Robert McMahon: Yes. I would say that our view of leveraged earnings growth continues into ’24. And so while we do have some things coming back to us, some of the actions that we’ve taken will continue to move into a full year for 2024. And quite honestly, that’s kind of what we expect our job to be is to be able to drive that leveraged earnings growth.
Jack Meehan: Thank you, guys.
Mike McMullen: Welcome.
Operator: Thank you. We go next now to Vijay Kumar at Evercore ISI.
Vijay Kumar: Hi, guys. Thanks for taking my question. Good job on the margin execution here, Mike. Mike, maybe I missed some of the comments here. Can you talk about the phasing in the quarter here in China? I think I heard when you start off down mid-singles and was July off like minus 25%, minus 30%, is that the exit rate?
Mike McMullen: Yes. We take a change within the quarter.
Robert McMahon: Yes, Vijay, this is Bob. Your math is in the ballpark. Yes. So we were down mid-single digits through June. So May and June kind of tracking as we expected, and then we saw incremental weakness in July, and we ended up for the full quarter down 17%. And what we’re assuming going into Q4 is that, that performance will continue into Q4. And given the tough comp that we have because I think we grew 44% in Q4 of last year, we’re estimating roughly a 35-ish percent drop in Q4 in China.
Vijay Kumar: Sorry. That’s helpful, Bob. And just — sorry, where I was going with that question was, can you talk about capital versus recurring? And I think when I look at your Americas in Europe, America is just flattish. Do you see a similar sort of phasing in ex-China, maybe talk about exit rates in July?
Robert McMahon: So actually, if you think about the ACG business, actually ACG grew in all regions and all end markets, inclusive of China. So there wasn’t a change there. And I would say both in the Americas and Europe, we didn’t see that same effect.

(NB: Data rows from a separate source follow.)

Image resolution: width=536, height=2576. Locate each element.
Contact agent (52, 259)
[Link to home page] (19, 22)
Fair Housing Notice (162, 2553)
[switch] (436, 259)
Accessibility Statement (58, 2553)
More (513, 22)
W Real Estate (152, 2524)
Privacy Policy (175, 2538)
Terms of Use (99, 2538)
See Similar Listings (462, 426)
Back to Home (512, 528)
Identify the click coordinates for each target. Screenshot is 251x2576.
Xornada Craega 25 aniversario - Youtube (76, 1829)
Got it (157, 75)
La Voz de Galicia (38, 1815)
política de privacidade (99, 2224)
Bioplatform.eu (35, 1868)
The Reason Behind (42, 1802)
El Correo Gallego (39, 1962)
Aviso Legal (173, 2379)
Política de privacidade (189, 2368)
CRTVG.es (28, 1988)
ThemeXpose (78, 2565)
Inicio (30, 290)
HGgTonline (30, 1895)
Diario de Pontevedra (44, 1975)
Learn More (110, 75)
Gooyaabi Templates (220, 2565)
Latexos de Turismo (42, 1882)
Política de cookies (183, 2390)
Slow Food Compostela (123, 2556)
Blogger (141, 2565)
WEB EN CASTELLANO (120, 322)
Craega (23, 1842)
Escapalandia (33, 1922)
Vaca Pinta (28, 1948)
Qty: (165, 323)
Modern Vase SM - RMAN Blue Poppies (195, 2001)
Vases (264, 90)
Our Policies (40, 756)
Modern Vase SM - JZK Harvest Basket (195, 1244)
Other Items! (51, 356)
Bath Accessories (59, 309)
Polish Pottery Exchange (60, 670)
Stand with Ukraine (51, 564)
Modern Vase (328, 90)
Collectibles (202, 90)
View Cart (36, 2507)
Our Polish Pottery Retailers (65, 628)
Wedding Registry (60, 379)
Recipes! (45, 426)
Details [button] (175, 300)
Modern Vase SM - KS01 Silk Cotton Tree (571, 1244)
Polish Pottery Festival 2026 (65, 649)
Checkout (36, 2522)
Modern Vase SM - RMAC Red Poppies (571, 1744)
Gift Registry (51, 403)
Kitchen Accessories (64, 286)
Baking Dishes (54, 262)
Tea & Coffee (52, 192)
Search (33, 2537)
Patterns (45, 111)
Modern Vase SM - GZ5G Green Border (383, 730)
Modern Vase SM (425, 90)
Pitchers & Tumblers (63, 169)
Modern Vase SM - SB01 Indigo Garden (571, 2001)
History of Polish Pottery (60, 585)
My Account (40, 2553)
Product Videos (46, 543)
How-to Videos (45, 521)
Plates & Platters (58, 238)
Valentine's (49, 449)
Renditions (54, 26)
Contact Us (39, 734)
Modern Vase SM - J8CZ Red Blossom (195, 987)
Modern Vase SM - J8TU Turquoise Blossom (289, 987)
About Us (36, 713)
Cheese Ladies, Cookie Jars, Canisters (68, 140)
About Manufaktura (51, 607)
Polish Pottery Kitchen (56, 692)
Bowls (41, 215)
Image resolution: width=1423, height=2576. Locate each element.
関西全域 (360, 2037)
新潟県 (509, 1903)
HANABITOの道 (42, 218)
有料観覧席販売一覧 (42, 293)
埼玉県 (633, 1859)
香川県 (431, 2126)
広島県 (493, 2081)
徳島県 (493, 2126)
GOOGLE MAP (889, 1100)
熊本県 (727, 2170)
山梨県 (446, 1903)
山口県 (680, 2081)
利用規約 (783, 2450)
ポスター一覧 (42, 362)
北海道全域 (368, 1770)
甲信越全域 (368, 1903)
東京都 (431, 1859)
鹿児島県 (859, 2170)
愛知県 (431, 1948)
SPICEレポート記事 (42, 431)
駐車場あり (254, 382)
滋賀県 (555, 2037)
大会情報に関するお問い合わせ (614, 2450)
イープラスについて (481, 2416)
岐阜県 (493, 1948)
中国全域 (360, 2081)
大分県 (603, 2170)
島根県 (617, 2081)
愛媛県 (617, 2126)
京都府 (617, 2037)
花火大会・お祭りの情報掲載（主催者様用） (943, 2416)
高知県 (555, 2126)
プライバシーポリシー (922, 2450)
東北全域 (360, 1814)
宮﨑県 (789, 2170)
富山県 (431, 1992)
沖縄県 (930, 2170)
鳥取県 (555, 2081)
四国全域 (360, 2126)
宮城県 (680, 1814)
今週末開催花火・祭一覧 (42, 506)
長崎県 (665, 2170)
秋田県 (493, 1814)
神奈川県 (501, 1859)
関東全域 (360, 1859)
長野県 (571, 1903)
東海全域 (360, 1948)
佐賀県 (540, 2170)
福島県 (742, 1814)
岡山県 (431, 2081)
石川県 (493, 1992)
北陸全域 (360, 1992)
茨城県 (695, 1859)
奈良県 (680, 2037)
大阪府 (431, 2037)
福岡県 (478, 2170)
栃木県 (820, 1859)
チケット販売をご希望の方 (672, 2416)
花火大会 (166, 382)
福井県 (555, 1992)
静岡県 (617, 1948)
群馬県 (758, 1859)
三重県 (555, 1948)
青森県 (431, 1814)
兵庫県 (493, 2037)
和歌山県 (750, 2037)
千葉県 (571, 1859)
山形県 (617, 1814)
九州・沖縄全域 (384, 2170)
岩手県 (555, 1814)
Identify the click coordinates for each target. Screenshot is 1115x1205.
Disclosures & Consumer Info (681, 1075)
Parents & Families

Mike McMullen: Yes. And overall, outside of China, the geographic performance was better than expected.
Robert McMahon: Correct.
Mike McMullen: We saw no trends like the China trend in our other geographies.
Vijay Kumar: That’s helpful, Mike. And Mike, maybe one that you mentioned a couple of times on transitory. I think that’s a new firm that you’re using — what have you heard –
Mike McMullen: I think I move away from prudent to transitory.
Vijay Kumar: Yes. What have you guys heard on the ground on China stimulus, maybe some positive commentary, but nothing is concrete and why use the word transitory is the implication here fiscal ’24 should be a more normalized year when we look at the comps?
Robert McMahon: Yes. So, a couple of thoughts here, I think relative to the China business, we’re hearing similar things, but nothing really significant and there’s not enough to go onto assume we have kind of material impact on our outlook for the rest of the year. When we talk about transitory, we talked about the fact that these markets are driven by investments to improve the human condition as I mentioned. They’re not going to go away. And neither while we’re not going to get into the specifics of an actual number, we actually see a path to growth next year for full year for Agilent. And of course, we have the tough compare the first half of next year, we did coming off a double-digit print for first half this year, but as we looked at our business keep in mind, we’re – what’s behind my thought process here which is – we’re instrument company, yes, we have big instrument business around 60%, we have a 40% of those in recurring revenue business.